**TASK GOAL**
Only lines containing "thumbnail" are wanted from the data below. Copy those lines.

**RECORDS FOR THE EXERCISE**
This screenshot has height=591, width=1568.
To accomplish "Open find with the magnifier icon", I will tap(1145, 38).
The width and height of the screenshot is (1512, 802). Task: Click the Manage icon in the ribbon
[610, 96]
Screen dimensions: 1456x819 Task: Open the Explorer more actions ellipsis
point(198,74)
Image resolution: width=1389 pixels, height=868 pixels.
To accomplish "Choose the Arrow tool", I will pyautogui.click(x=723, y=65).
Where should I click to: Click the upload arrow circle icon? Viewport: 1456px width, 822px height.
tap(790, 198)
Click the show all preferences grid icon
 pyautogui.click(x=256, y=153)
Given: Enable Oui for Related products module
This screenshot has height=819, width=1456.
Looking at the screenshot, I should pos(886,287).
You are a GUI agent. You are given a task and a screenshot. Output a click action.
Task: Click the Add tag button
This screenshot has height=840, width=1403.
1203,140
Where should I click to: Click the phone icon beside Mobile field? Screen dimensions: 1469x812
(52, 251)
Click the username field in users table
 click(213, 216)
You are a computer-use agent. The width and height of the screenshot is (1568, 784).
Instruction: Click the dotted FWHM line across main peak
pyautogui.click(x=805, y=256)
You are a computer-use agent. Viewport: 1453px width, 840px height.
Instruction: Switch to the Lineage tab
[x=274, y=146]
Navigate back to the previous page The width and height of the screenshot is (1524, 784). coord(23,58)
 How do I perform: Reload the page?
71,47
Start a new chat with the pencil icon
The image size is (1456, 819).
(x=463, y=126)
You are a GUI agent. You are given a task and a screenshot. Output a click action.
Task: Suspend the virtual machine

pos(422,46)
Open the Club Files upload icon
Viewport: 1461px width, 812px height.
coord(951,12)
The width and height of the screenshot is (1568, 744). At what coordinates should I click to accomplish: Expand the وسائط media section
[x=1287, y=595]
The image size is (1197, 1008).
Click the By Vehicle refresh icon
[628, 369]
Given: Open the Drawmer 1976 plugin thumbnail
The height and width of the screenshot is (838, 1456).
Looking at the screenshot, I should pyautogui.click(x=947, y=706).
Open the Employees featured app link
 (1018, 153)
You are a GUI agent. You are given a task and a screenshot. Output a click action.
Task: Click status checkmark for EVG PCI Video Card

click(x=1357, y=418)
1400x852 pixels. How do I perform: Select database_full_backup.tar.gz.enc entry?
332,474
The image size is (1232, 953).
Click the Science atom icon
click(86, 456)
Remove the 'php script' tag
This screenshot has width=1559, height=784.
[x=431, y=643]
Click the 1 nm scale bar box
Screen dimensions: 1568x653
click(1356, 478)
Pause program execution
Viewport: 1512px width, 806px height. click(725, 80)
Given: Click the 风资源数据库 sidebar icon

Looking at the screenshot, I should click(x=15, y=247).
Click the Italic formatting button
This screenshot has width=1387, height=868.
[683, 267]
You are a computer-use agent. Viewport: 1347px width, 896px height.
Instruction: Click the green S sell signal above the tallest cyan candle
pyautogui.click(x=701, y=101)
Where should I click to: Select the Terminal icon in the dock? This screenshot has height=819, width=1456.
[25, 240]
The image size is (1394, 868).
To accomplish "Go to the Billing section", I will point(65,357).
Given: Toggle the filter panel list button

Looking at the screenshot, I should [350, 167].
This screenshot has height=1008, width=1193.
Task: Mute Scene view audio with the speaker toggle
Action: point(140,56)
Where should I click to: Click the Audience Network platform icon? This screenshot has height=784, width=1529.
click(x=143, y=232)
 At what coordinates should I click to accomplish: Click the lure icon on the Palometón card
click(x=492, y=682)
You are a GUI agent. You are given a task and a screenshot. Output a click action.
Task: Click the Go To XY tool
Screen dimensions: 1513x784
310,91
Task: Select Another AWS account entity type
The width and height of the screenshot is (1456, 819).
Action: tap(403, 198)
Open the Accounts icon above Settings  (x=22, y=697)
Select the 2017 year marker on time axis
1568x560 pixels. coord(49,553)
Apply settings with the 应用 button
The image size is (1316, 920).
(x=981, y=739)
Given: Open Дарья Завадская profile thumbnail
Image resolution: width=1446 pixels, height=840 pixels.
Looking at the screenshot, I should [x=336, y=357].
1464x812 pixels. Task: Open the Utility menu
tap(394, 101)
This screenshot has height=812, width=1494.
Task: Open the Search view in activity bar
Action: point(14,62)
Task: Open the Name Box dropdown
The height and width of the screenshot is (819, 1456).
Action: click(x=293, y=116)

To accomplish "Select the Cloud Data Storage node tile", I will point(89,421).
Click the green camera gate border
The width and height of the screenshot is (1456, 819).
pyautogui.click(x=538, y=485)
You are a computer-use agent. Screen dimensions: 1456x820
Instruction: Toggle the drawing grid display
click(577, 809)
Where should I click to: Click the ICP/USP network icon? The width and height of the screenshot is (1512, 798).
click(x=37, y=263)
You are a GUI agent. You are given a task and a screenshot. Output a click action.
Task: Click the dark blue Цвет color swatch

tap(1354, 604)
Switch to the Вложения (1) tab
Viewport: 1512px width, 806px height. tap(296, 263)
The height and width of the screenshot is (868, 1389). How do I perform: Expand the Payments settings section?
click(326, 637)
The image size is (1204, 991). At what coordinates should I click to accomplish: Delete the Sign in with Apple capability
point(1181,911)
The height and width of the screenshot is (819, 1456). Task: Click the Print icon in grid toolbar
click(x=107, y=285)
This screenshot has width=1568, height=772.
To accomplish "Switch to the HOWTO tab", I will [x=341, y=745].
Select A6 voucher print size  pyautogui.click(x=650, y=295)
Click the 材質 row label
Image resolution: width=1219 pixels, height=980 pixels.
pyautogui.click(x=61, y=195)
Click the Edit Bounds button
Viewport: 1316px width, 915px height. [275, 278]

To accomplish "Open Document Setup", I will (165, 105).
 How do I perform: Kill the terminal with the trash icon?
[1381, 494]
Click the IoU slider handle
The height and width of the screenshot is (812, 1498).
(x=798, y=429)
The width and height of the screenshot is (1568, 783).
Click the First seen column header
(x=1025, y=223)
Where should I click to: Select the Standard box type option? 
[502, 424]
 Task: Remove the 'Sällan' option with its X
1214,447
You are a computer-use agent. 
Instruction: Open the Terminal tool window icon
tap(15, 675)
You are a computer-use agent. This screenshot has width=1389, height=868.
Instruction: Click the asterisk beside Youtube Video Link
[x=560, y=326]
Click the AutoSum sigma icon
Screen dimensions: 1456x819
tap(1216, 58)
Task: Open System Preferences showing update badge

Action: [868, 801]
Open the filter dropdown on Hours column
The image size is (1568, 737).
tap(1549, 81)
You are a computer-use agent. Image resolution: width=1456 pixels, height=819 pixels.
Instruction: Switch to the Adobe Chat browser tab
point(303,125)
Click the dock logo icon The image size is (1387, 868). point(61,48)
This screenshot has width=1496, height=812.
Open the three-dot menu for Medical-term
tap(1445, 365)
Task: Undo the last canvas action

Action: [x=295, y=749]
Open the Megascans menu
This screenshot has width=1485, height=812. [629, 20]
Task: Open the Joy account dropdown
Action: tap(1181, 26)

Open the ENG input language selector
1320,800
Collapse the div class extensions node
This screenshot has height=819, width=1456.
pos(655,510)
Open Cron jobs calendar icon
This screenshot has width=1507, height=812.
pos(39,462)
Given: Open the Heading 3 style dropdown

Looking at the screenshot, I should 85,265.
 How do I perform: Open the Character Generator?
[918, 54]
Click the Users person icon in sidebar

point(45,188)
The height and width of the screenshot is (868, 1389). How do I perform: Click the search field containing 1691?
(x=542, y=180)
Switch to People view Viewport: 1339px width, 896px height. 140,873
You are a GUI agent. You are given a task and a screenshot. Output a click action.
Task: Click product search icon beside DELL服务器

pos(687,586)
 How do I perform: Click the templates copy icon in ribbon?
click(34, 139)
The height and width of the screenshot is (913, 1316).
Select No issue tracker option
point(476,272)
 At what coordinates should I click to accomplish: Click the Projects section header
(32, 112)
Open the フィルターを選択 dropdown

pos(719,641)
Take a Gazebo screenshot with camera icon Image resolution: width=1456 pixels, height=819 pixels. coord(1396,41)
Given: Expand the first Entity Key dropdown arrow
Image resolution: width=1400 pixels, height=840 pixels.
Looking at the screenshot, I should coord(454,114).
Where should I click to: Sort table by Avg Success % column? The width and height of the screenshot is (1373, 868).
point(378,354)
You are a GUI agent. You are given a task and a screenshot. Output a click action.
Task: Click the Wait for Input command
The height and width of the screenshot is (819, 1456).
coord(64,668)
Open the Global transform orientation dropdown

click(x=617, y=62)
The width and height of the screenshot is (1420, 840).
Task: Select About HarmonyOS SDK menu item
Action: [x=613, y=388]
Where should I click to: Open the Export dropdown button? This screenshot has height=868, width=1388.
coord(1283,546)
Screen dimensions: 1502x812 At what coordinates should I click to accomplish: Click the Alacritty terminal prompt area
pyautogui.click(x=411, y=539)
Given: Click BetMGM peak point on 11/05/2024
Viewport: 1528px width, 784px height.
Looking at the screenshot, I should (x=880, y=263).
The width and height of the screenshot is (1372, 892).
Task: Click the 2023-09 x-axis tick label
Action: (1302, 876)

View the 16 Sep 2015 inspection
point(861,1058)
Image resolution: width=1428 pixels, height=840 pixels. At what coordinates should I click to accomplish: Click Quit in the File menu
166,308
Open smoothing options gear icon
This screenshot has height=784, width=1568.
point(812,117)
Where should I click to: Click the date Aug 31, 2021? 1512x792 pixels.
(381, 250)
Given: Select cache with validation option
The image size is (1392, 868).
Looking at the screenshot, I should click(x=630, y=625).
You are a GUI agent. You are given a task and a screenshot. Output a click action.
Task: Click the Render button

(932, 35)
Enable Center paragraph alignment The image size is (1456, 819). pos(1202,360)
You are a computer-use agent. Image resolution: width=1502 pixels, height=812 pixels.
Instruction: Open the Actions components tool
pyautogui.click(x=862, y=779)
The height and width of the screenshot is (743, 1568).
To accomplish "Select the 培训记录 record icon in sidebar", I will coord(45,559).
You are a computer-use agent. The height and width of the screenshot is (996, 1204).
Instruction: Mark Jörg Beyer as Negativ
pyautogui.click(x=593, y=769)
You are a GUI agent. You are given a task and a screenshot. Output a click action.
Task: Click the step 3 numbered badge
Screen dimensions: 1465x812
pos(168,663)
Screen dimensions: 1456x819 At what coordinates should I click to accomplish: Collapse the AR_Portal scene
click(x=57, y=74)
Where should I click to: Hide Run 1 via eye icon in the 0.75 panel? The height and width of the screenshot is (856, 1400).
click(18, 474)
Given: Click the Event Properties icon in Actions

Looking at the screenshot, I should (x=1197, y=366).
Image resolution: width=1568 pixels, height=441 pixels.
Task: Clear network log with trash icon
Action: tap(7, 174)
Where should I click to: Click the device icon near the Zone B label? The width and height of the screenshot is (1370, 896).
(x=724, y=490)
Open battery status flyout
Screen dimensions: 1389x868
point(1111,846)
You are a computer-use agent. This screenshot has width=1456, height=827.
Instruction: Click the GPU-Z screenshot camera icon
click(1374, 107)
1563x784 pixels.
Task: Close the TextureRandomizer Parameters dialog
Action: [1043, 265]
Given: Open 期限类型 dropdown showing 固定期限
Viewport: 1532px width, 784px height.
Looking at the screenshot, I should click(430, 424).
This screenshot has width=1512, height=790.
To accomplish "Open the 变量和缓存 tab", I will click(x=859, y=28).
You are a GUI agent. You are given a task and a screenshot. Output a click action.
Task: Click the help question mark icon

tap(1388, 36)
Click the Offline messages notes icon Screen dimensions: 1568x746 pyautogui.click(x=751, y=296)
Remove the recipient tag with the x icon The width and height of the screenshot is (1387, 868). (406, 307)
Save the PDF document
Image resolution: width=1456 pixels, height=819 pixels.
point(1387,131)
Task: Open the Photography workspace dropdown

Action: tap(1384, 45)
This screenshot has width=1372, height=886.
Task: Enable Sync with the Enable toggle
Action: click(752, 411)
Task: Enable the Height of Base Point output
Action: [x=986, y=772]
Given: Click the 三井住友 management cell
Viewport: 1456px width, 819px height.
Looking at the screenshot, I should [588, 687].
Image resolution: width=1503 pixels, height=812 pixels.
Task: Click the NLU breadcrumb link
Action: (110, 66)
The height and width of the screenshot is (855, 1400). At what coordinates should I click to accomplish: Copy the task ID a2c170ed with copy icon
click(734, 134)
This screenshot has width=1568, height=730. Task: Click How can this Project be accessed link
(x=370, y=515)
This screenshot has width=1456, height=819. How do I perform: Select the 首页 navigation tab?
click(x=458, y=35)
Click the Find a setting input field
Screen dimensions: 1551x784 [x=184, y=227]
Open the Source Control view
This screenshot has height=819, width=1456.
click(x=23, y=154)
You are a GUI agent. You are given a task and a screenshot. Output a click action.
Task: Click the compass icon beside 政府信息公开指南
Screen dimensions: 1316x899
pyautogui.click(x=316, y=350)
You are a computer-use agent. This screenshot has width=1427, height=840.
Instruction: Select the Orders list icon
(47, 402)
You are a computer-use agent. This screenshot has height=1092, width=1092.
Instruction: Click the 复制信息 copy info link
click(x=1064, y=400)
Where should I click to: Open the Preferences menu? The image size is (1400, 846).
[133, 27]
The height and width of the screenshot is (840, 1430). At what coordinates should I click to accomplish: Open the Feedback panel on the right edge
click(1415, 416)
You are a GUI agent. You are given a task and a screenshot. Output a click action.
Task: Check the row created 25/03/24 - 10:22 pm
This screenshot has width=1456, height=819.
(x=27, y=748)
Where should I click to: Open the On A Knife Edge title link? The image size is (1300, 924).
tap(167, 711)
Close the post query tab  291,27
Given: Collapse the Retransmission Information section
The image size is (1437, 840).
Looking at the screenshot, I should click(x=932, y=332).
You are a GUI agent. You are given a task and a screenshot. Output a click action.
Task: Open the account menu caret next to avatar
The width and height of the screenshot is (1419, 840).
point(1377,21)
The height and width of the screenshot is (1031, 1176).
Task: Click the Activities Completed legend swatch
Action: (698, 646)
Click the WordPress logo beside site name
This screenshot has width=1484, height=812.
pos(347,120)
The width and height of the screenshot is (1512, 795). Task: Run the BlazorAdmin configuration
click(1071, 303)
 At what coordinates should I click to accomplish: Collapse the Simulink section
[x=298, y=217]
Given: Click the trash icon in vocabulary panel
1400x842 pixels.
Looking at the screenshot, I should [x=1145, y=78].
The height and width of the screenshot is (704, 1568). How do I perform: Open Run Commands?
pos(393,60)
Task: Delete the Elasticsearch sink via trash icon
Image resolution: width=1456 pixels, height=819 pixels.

**ANSWER SPACE**
Given: Open the Drawmer 1976 plugin thumbnail
Given: Open Дарья Завадская profile thumbnail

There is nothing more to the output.